I would like to comment on your on-line report about the raid on Pattaya Bridge Club where 30 pensioners were arrested. The local and international media are full of misinformation which is understandable as the case is very confusing and most damaging to Thai tourism.

Firstly, the raid was not conducted by Pattaya police, who have in the past cleared the club of irregularity, but by the civilian officials of Banglamung district office with responsibility for licensing and registration, backed by army personnel in case we pensioners (the oldest is 84) decided to start a punch up. Once the civilian Banglamung boss ordered our arrest, as he is empowered to do, the local police had to detain us. That’s the law.

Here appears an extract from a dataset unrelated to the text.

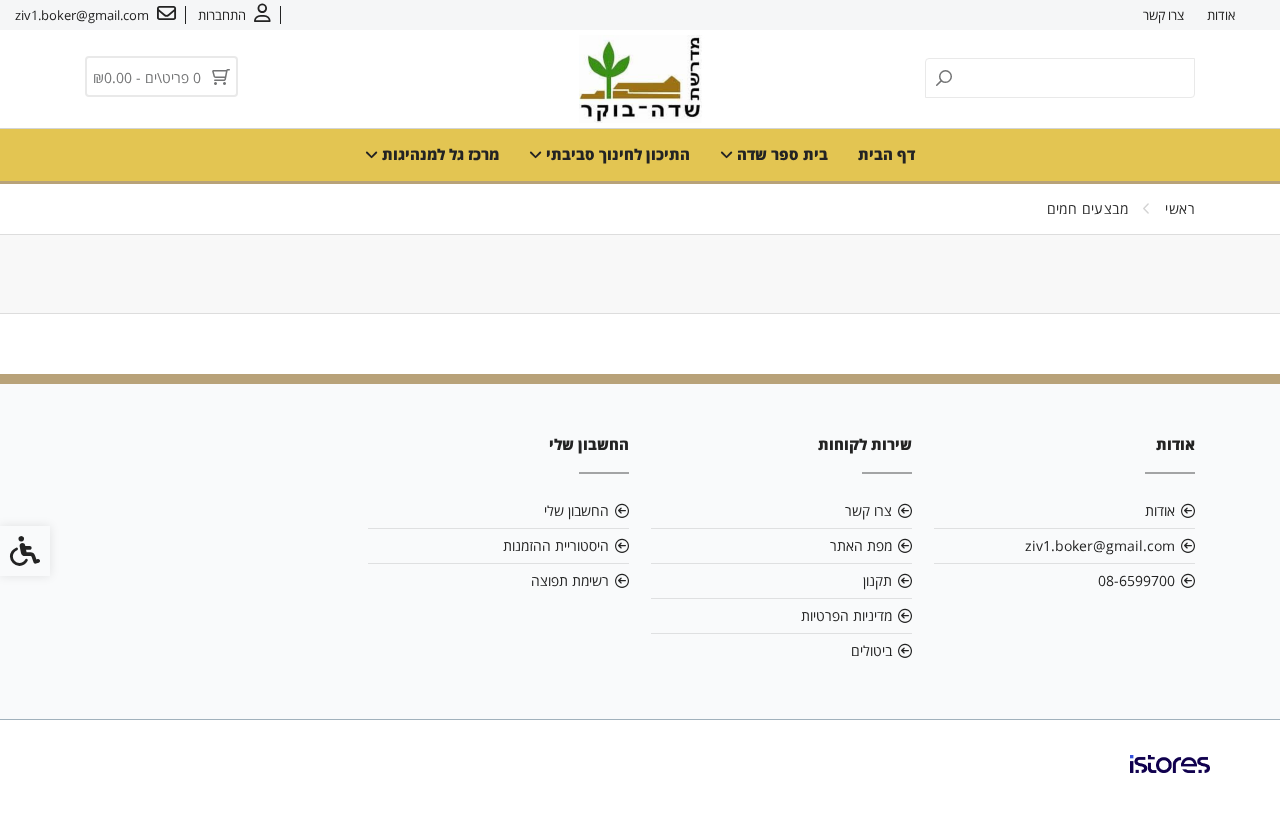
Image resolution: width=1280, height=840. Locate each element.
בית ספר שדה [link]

The charges against us were gambling, licence problems and breaches of a card playing act passed during the Japanese occupation of the 1940s. Our 12-hour humiliating detention has been described in detail in many media and involved fingerprinting, mugshot pictures and compulsory confessions which we were told we could rescind the following day in court. But we never went to court and were released on police bail of 5,000 baht each the following day. Yes it’s a muddle.

We are still on bail but our passports have been returned to us which is highly unusual. If, as we expect, the prosecutor clears the 30 cases, our bail money will be returned. The paperwork and bureaucracy are enormous, as ever in Thailand, so one must be patient. I was at the police station the other day to sign my mugshot pictures. Never try and hurry the Orient!

Our club organizer Jeremy Watson is in a different position. He paid 50,000 baht bail and may (or may not) face licensing charges and accusations of breaching the 1943 act. But the gambling business seems to have evaporated. He will plead not guilty and will be strongly supported by members and Khunying Chodchoy Sophonpanich, president of the South East Asian Bridge Federation and a senior figure in the Bangkok Bank. It will be months before it is clear whether the prosecution will offer evidence in court. If so, the case will drag on for years Thai-style.

I would conclude by observing that the bridge club was founded by me in 1994. I recall the very positive publicity in Pattaya Mail at that time. To say the least, it is surprising that these accusations have never been leveled at us in these 22 years. We are licensed under the Contract Bridge Association of Thailand and have passed several police inspections over the years. But then again, it was not the police who conducted this raid – a crucial point. I am reliably informed that none of our accusers knew the first thing about international duplicate bridge, played in every country in the world including North Korea.